> **REQUIREMENTS**: Please put each line of the data below into a numbered list, skipping any blank lines. Leave the pictures out.
::::
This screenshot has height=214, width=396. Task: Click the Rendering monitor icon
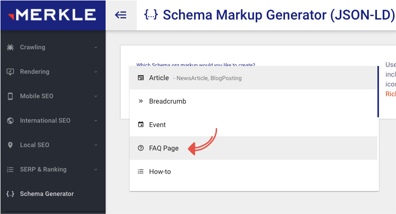10,72
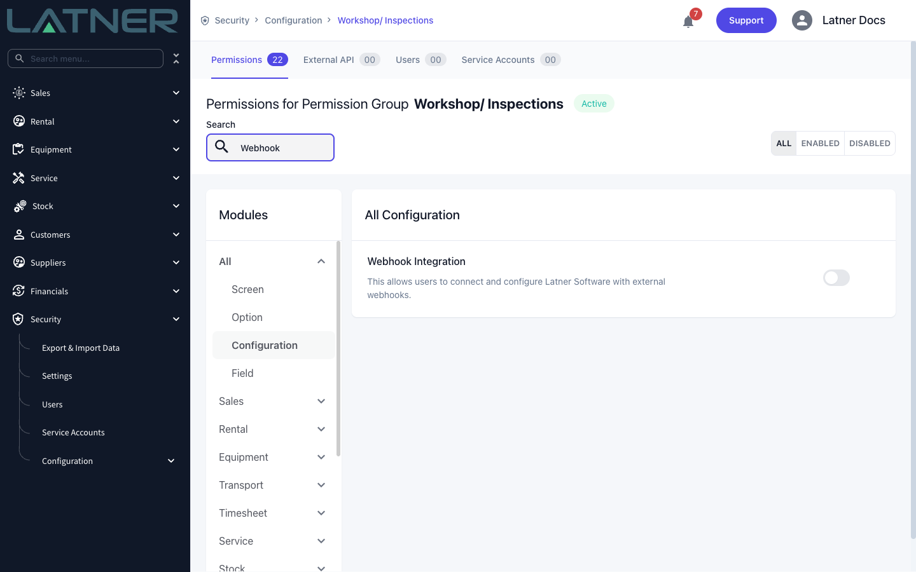This screenshot has height=572, width=916.
Task: Click the Equipment clipboard icon in the sidebar
Action: click(18, 149)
::::
> **WRITTEN SOLUTION**:
1. This screenshot has height=214, width=396. Task: Click the Rendering monitor icon
2. 10,72
3. This screenshot has height=572, width=916.
4. Task: Click the Equipment clipboard icon in the sidebar
5. Action: click(18, 149)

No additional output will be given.